Although we are not the first to describe the range of influences on GPs in their diagnostic processes, less research relates to cancer specifically. There is literature on systemic factors external to primary care and their impact on GPs’ early referral of cancer symptoms.32–34 However, the evidence provided tends to be more generic rather than specific to cancer. The primary–secondary care interface literature further reminds us of long-reported challenges in joint working and information sharing,32–34 as well as the advantages of doing so. All of this work can provide important insights for the early diagnosis of cancer. However, the powerful contribution to understanding cancer diagnosis that this article makes is to combine in-depth qualitative findings on the perspectives of GPs with that of primary care teams. This analysis, in one study, of separate data from both individual GPs and their wider practice systems allowed a much wider and comprehensive understanding than other research. By doing so, we are able to highlight the tensions created and ways they can, and are, managed by primary care practices.
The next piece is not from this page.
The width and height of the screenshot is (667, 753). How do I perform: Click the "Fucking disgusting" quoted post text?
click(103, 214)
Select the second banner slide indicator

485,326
Implications for research and practice
The results highlight a commonly overlooked problem of the dynamics shaping cancer detection and referral in primary care (and may be transferable beyond primary care). Further qualitative and quantitative research is needed to clarify what could help improve constraints on decision making at the GP level. In England, an urgent suspected cancer referral policy (for symptoms that GPs feel require secondary care investigation as soon as possible) has led to an increase in rapid referrals. However, the lack of diagnostic capacity and delays created by referral challenges, including rejections from secondary care, are likely to persist and need urgent attention. Action has begun with the NHS Long Term Plan commitment to diagnose more cancers at an earlier stage.35 However, recent political activity has delayed the publication of the 10-year cancer plan for England that was due in summer 2022.36
As primary care recovers from COVID-19 there will likely be permanent changes to the way practices operate in consultation and referral, and issues relating to backlogs in secondary care may persist for some time. The shift to remote consultation may have an impact on cancer detection in several ways, for example, patients may not wish to disclose certain symptoms over the telephone, the loss of the physical examination, limited capacity to use technology, and patient concerns regarding use of a doctor’s time during a crisis.37,38
To better understand the barriers to cancer diagnosis from the primary–secondary care interface, which in turn will provide insight into possible solutions for delays, the need for further research is urgent. Such research should include secondary care clinicians and patients whose experience with their own referral being ‘downgraded’ appears to have been entirely overlooked.
The dynamics we describe are often experienced by GPs as a tension between individual decision making (Capability and Motivation) and external considerations, such as pressures in secondary care (Opportunity). We also describe how this tension can be ameliorated by increasing Opportunity for positive practice cultures and systems, and reinforce the importance of whole-practice interventions.